What is Sweep and Reclaim?
A two-step pattern: price sweeps liquidity past a swing point, then closes back through the swing level, signaling a high-probability reversal.
The two-step pattern
Step 1 — Sweep: price spikes past a clearly-visible swing high or low. Stops are triggered. Breakout traders enter the wrong direction. Liquidity is harvested.
Step 2 — Reclaim: within a few candles (often 1-5 candles), price closes back through the swing level. The breakout is confirmed false. The original direction's bias resumes.
Entry signal: the candle that closes back inside the original range. Stop: just past the sweep extreme. Target: the next major structural level in the new direction.
Why this works mechanically
The sweep extracts liquidity needed to fund a real institutional move. Once enough size is filled at the trapped breakout traders' expense, the real direction reveals itself. The "reclaim" candle is the market telling you the institutional flow is now active in the original (or counter-breakout) direction.

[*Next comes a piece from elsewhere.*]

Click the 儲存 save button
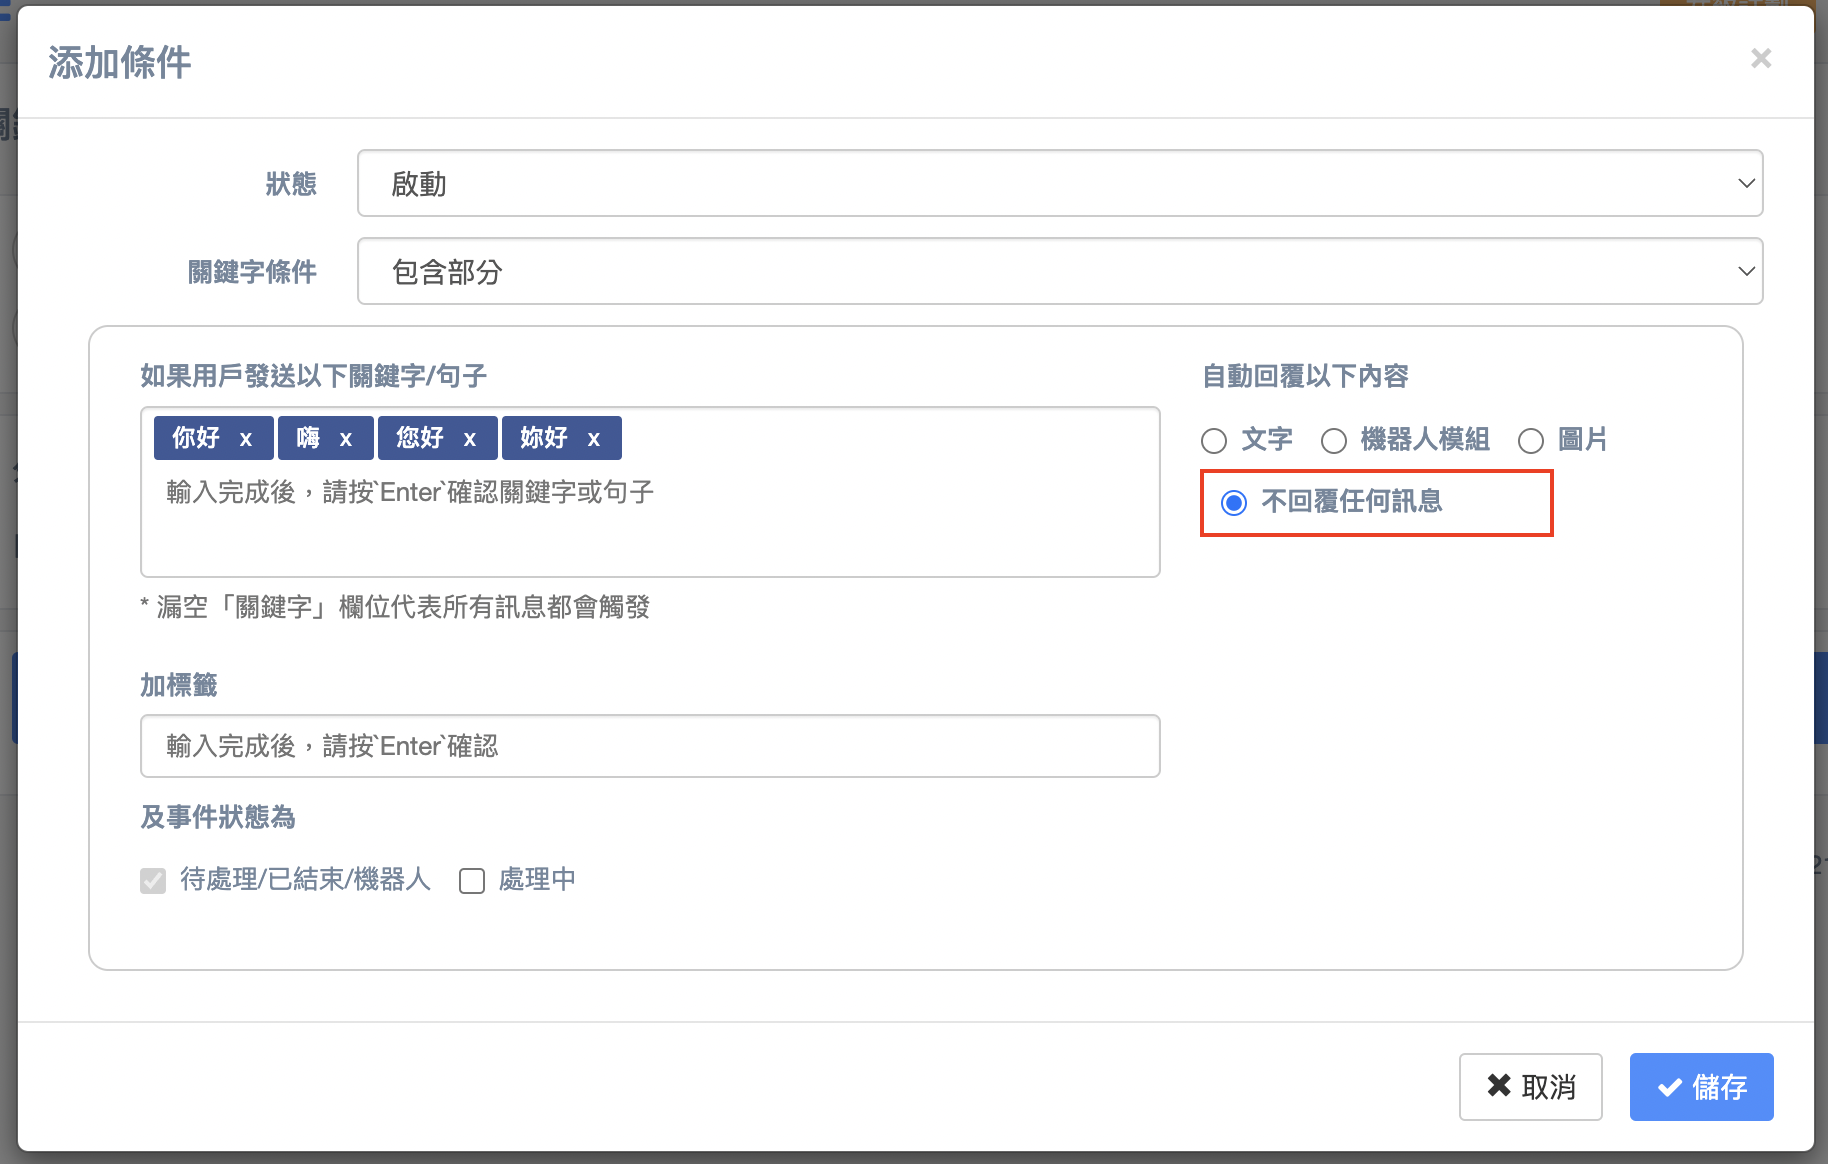The height and width of the screenshot is (1164, 1828). 1701,1087
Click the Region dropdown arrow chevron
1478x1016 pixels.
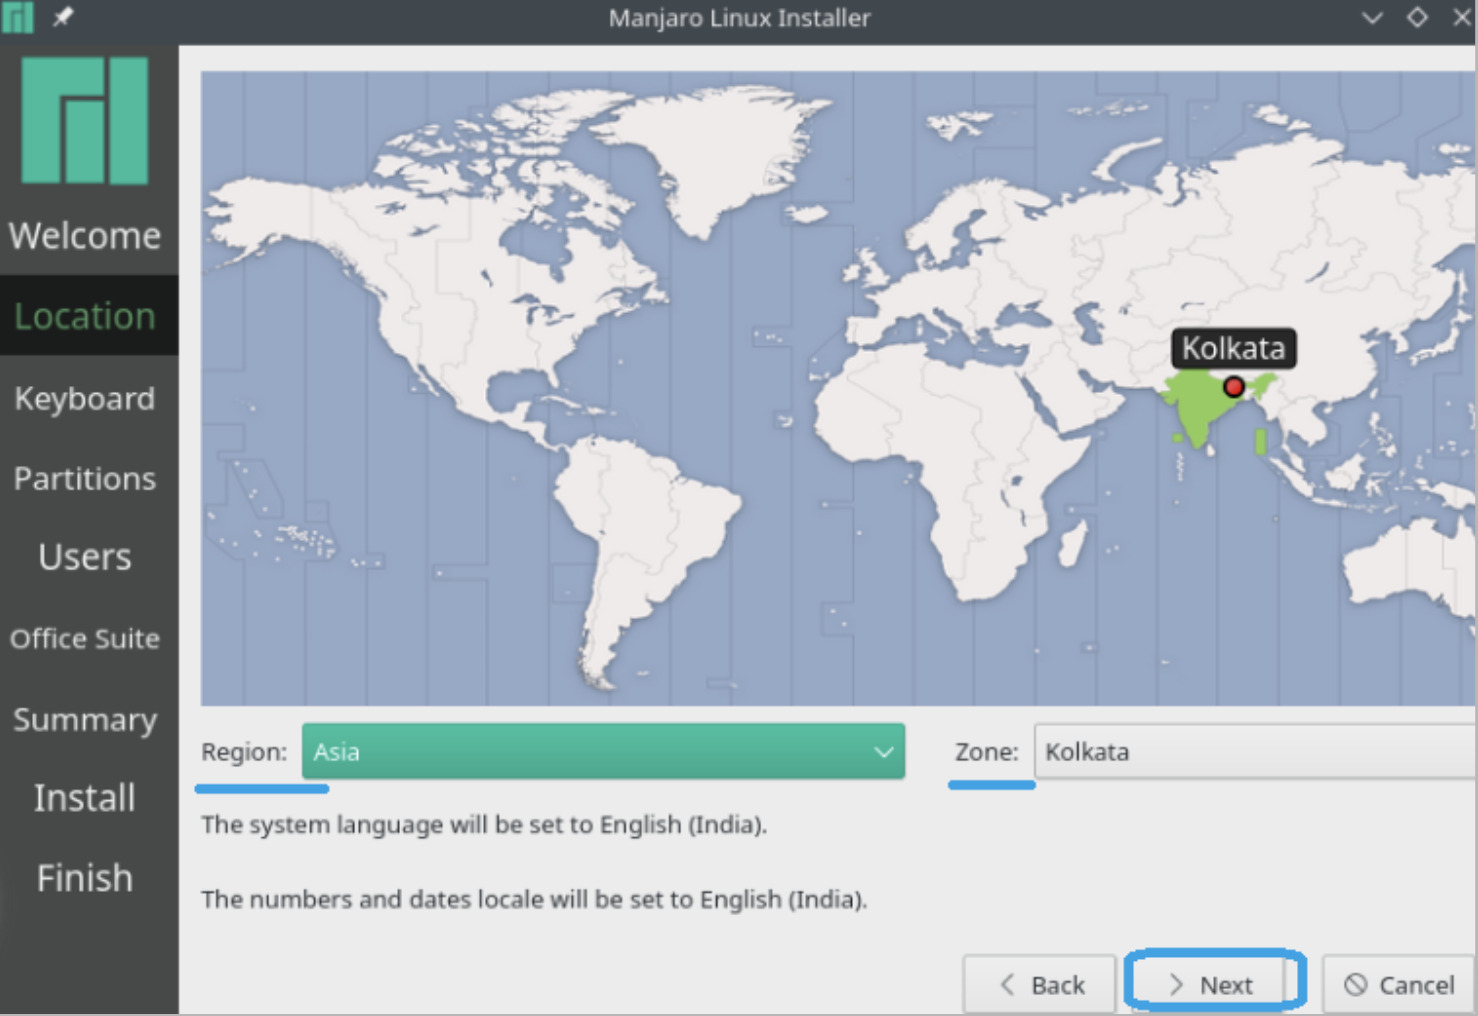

Without the reclaim, a sweep alone is not actionable — price may continue past the swept level. With the reclaim, the trap is confirmed and reversal probability rises sharply.
Higher-probability variants
Multi-confluence sweep-and-reclaim: the swing being swept is a higher-timeframe structural high/low (daily, weekly), AND the reclaim happens during a killzone (London or NY open), AND there's an FVG or Order Block in the direction of the reclaim. These setups have win rates well above 60% in backtested studies.
Low-probability variants: small swing point on a 5-minute chart, no killzone alignment, no broader confluence. These are coin flips at best — pass on them.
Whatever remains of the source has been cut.